## Written tasks
1. In the column excerpt, what reason did the United States give for burying bin Laden at sea?
2. Decide whether each statement agrees with the column excerpt, answering yes or no and quoting the words that decide it: (a) Göktürk says bin Laden died in the American operation on Sunday. (b) Albayrak calls the disposal of bin Laden's body at sea a barbaric act. (c) Göktürk names Egypt, Syria and Tunisia as places where crowds revolted.

In her article “When did bin Laden die” Bugün’s Gülay Göktürk says bin Laden did not die in the American operation against him on Sunday, but rather he died metaphorically at the start of the Arab Spring, when public demonstrations erupted in several Arab countries demanding the downfall of their totalitarian regimes.

“Bin Laden died when the crowds revolting in Egypt, Syria and Tunisia showed that water cannot flow uphill and that the dream of returning the world map to how it looked in the seventh century and establishing an Islamic empire was doomed to remain a childish dream,” says Göktürk. In her view, when the Arab people, just like other people in the world, chose life instead of suicide and engaged in a battle to get something that is possible instead of fighting for something impossible to achieve, there was not much road left for those like bin Laden.

Yeni Safak’s Hakan Albayrak focuses on the mystery surrounding bin Laden’s body in light of a statement from the United States that he was buried at sea because no country was willing to accept his body. Albayrak thinks it is a barbaric act for the United States to have disposed of bin Laden’s body at sea, in other words throwing his body overboard. “Doesn’t a dead person have rights? Don’t his/her family and relatives have a right to receive the body?

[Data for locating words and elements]
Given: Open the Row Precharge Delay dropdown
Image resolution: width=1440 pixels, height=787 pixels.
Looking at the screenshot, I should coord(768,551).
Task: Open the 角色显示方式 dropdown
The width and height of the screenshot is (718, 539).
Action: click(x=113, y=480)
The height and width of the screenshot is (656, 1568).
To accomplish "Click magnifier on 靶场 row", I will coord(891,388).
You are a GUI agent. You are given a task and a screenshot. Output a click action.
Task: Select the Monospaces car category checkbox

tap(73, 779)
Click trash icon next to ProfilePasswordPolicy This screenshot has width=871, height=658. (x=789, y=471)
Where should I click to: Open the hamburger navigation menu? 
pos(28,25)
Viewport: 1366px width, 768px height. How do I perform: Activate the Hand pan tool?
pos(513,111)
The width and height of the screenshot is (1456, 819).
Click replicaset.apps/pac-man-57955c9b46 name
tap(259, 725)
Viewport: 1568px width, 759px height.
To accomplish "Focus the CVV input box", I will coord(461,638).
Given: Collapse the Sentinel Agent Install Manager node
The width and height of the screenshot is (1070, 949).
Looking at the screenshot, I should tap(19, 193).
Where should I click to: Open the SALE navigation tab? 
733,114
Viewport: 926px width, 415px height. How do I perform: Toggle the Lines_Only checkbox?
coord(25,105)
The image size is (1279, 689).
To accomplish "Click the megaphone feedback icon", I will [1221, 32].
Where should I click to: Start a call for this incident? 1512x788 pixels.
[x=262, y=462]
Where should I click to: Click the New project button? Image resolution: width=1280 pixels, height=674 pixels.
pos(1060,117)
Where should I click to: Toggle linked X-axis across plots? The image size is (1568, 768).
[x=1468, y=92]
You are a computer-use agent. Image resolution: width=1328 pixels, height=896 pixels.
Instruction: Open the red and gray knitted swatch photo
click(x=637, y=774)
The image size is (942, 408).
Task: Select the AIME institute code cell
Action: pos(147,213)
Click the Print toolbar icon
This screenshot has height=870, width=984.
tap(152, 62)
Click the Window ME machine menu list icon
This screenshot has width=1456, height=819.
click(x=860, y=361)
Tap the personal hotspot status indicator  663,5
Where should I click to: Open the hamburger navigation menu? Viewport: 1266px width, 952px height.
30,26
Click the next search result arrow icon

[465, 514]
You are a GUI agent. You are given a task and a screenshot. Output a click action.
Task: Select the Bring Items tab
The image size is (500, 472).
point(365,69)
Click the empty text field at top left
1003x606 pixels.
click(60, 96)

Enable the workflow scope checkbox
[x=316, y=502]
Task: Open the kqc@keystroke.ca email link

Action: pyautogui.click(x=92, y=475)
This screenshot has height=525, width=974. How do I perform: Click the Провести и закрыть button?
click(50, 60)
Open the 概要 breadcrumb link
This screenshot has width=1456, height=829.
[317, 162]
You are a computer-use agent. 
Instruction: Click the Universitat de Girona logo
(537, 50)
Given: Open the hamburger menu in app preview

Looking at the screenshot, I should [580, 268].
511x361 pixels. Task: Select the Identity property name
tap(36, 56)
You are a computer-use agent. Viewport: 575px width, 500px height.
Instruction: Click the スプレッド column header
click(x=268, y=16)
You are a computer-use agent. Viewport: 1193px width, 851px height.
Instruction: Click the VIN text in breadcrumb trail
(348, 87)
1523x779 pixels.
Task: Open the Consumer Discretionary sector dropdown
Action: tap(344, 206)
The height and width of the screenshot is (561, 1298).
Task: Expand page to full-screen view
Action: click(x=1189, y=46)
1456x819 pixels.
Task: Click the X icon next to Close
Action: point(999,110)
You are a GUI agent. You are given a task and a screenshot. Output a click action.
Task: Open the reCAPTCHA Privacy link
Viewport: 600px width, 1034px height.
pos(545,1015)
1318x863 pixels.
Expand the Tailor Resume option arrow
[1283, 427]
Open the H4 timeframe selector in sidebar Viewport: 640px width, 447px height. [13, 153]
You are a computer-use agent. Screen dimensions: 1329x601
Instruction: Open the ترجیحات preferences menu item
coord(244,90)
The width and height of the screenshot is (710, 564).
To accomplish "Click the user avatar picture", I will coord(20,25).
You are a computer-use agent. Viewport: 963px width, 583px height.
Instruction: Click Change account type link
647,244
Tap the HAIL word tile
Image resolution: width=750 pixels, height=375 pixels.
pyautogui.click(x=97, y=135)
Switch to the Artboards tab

## Answers for this exercise
1. No country was willing to accept his body.

2.
(a) No: "bin Laden did not die in the American operation against him on Sunday"
(b) Yes: "Albayrak thinks it is a barbaric act for the United States to have disposed of bin Laden’s body at sea"
(c) Yes: "the crowds revolting in Egypt, Syria and Tunisia"